**TASK GOAL**:
Beginning with the first line of the rows below and continuing through the line that contains "I will coord(919,196).", output those lines as a numbered list, leaving out any blank lines.

**ROWS**:
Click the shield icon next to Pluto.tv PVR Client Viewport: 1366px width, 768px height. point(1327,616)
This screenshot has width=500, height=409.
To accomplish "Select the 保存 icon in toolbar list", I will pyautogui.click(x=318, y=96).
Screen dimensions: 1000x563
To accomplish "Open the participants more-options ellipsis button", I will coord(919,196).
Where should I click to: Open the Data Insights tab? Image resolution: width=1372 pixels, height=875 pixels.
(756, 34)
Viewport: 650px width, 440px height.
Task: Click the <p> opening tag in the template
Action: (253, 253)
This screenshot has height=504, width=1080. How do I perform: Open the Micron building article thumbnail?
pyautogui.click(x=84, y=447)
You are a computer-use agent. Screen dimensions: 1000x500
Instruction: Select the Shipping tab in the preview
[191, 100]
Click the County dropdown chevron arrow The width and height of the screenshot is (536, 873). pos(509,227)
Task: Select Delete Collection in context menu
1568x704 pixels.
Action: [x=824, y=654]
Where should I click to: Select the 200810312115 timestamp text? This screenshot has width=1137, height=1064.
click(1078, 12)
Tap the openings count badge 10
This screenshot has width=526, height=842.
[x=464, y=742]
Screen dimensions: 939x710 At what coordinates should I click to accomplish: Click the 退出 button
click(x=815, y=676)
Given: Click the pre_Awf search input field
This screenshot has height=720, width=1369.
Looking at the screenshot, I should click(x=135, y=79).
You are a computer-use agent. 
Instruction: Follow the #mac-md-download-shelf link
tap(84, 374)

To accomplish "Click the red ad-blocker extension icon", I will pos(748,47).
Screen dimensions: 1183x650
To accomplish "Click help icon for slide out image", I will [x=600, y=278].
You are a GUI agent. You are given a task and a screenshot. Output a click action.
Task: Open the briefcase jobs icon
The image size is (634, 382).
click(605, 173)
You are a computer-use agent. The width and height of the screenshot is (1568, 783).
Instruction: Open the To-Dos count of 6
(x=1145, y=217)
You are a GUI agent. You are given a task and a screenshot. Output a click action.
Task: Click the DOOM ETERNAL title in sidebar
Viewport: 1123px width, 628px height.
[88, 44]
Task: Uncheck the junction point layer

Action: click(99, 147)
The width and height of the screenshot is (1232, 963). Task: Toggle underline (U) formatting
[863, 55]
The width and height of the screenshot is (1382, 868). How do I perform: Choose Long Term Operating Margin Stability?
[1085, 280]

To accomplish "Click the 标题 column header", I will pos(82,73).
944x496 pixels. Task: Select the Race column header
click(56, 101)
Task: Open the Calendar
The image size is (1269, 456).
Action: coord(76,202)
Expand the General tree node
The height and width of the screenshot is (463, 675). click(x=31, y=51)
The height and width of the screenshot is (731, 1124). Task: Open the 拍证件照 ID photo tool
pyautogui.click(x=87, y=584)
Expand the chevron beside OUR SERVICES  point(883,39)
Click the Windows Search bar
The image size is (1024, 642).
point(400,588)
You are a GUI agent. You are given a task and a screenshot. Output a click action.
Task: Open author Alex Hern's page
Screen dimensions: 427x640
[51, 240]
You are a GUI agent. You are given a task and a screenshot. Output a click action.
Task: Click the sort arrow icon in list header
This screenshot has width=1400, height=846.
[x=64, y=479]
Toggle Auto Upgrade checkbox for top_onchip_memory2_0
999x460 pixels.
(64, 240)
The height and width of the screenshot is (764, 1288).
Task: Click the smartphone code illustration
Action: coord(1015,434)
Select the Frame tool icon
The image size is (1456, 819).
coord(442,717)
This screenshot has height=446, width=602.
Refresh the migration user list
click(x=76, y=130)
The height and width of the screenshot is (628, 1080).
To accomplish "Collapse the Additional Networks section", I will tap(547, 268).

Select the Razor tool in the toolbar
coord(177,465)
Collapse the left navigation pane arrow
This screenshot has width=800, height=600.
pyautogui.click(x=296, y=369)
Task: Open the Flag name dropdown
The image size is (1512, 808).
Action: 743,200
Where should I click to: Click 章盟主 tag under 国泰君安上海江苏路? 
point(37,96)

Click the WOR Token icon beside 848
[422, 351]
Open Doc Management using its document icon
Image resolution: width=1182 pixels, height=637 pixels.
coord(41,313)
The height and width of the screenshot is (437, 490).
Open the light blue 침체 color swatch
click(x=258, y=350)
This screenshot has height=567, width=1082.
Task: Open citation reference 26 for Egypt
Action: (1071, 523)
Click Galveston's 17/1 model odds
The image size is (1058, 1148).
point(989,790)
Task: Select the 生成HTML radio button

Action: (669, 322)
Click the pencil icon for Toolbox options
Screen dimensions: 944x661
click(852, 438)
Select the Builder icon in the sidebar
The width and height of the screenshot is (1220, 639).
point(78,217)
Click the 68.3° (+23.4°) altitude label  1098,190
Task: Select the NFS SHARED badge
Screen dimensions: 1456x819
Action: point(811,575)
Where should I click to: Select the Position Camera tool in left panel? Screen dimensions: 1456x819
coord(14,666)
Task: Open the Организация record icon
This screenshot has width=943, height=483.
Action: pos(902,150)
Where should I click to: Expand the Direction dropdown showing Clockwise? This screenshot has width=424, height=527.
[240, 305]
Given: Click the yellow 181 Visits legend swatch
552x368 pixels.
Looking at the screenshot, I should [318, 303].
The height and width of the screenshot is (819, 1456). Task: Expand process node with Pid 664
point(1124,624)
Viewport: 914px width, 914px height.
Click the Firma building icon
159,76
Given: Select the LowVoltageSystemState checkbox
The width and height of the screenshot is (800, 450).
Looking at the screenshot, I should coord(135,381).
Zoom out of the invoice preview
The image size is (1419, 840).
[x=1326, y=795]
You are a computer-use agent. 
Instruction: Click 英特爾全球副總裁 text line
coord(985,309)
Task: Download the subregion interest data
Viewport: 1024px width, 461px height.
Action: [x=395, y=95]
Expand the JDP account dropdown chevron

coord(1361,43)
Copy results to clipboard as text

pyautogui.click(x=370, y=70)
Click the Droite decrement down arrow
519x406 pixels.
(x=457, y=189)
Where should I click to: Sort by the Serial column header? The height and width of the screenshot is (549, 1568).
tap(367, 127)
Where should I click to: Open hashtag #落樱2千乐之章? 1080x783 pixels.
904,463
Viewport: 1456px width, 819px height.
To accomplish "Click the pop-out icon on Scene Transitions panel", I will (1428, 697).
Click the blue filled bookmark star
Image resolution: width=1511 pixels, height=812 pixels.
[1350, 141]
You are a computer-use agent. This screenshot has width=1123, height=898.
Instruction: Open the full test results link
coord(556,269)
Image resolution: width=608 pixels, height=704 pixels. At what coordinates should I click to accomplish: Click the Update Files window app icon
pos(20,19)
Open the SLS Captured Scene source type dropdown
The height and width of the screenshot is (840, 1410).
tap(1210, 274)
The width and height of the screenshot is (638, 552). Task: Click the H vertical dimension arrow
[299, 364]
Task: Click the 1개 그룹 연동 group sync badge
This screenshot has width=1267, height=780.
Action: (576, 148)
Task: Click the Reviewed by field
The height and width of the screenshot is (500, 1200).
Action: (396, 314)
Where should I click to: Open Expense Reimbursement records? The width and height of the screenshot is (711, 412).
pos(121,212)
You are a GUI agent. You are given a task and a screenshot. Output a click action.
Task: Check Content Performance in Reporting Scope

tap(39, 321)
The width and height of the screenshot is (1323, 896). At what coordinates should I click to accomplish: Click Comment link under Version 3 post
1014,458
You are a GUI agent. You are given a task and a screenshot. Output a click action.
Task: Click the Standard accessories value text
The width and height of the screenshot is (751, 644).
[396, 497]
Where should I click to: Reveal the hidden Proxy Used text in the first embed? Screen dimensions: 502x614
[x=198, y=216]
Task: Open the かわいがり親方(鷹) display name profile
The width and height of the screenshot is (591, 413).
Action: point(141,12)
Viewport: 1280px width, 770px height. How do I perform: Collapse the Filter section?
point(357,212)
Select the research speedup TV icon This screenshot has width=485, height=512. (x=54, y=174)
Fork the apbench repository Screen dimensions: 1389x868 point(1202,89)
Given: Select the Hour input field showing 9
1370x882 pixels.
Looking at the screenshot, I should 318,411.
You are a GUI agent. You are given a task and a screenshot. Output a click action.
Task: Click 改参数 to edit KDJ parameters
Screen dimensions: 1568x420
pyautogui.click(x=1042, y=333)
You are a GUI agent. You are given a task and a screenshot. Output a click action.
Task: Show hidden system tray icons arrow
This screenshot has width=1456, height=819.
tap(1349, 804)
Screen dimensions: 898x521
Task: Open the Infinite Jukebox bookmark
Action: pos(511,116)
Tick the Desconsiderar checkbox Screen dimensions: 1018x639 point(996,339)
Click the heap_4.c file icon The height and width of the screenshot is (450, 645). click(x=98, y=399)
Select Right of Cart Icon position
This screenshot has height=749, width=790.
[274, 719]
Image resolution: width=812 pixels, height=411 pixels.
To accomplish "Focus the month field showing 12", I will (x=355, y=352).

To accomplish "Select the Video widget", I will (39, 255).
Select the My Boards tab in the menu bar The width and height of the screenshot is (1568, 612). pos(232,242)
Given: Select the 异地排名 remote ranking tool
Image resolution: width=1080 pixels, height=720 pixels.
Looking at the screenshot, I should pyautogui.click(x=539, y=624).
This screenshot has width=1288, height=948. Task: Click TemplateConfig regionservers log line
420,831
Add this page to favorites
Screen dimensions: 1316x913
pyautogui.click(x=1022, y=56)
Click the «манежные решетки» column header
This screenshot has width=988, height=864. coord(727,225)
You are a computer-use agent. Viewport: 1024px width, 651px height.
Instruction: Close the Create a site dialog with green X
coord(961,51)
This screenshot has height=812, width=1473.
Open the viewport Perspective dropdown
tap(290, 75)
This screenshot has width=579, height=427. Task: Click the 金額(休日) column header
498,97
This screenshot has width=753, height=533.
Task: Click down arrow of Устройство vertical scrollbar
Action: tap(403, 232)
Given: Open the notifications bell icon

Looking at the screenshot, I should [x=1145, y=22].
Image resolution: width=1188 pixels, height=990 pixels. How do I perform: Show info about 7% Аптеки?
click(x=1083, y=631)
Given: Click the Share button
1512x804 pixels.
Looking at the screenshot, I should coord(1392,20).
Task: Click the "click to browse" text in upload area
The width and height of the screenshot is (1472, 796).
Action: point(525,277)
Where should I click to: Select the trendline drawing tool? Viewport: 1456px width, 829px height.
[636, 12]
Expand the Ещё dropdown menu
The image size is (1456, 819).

**CORRECT RESPONSE**:
1. Click the shield icon next to Pluto.tv PVR Client Viewport: 1366px width, 768px height. point(1327,616)
2. This screenshot has width=500, height=409.
3. To accomplish "Select the 保存 icon in toolbar list", I will pyautogui.click(x=318, y=96).
4. Screen dimensions: 1000x563
5. To accomplish "Open the participants more-options ellipsis button", I will coord(919,196).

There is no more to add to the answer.